The Austin Hospital is one of Victoria's largest public hospitals, and is situated in Heidelberg in Melbourne's north-eastern suburbs. However, the regional Olivia Newton-John Cancer Centre at the Austin Hospital can’t give you access to the newest surgical techniques using robots, because it doesn’t have a robot. 

Professor Bolton says the Austin’s patients want to know why they can’t have robot-assisted surgery when it’s available at many private hospitals. “I have that conversation every week,” he says. “It’s hard enough to tell someone what to expect when they’ve been diagnosed with cancer, but to have to tell them that their neighbour is going to have this more efficient, less painful surgery at a smaller hospital is very difficult. And it’s all because their neighbour can afford insurance and they can’t.”

Associate professor Nathan Lawrentschuk says the lack of a robot at the Austin leaves him feeling “empty”. “Having trained on a robot 10 years ago at a comparable hospital in Toronto, it makes me feel hollow,” he says. “Every place in the world that can justify calling itself a cancer centre has a robot - except for the Olivia Newton-John Cancer Centre. Even Toowoomba and Tamworth have robots.”

 

Not only would a robot at the Austin make good on the equity principle that is supposed to govern our health system, it would build the skill and knowledge base of our surgeons. The physical demands of performing conventional open surgery in tight spaces takes its toll on the necks and shoulders of surgeons. Many retire at 55 because they can’t go on. A robot can extend the working life of surgeons from 55 to well into their 60s.

 

Surgeon Renu Eapen says a robot “would mean that I could do what I was trained to do”. “I could give people the whole range of treatments,” she says. “It would mean that I don’t have to segregate public and privately-insured patients.” What happens now is that because public hospitals such as the Austin do not have a robot, many of its most promising surgeons must leave, heading overseas to learn how to carry out robot-assisted surgery.

Not only is there a brain drain, but as robotics inevitably becomes more vital to a whole suite of surgical techniques, the more likely it is that Australian doctors and public patients will be left behind. They’ll be missing out on the best and it will get further away from them. As Dr Joseph Ischia says, “The future is clearly in robotics. We’ve only just started with the robot. The sky is the limit.”

 

Professor Bolton can tolerate the inequity no more. He is spearheading a group of Victorians from a wide range of professional fields – including communications, education, and entertainment – who are redoubling the effort to persuade the government to give the people who rely on the Olivia Newton-John Cancer Centre and the Austin access to robot surgery.

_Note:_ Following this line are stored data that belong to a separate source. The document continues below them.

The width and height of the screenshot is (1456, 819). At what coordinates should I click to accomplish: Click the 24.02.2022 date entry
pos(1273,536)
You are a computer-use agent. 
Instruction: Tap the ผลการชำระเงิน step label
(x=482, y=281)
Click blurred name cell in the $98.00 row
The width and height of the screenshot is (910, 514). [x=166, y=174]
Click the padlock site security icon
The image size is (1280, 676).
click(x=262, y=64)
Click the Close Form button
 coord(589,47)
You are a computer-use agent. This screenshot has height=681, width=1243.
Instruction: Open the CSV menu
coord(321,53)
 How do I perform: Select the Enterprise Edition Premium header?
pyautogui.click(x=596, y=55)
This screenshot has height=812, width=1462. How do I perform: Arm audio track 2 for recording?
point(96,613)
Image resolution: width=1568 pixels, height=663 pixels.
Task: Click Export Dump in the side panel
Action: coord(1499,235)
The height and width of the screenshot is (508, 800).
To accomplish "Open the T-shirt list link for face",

In addition to the above, there are further reasons that make the Austin a logical choice for such a robot to be based. The hospital has a large urology department undertaking surgery for more cases of urogenital cancer than any other public hospital in Victoria, with patients drawn from the extensive case-load of a leading cancer centre with a particular interest in this cancer field (Olivia Newton-John Cancer, Research and Wellness Centre = 120 major cases/year).

In addition, the hospital has many fully robot trained surgical and nursing staff with extensive experience in robotic surgery.  The provision of a surgical robot at the Olivia Newton-John Cancer Wellness and Research Centre would provide both the Austin Hospital and the co-located Mercy Hospital for Women with facilities for best practice minimally invasive surgery, where currently there exists no on-site facility for public hospital treatment of gynaecologic cancers for in Victoria. Due to recent refurbishments of the Austin Hospital this could be undertaken without reconfiguration of the current facilities for surgical services,  and with no requirement for additional operating theatre renovation or further capital spend on sterilisation equipment.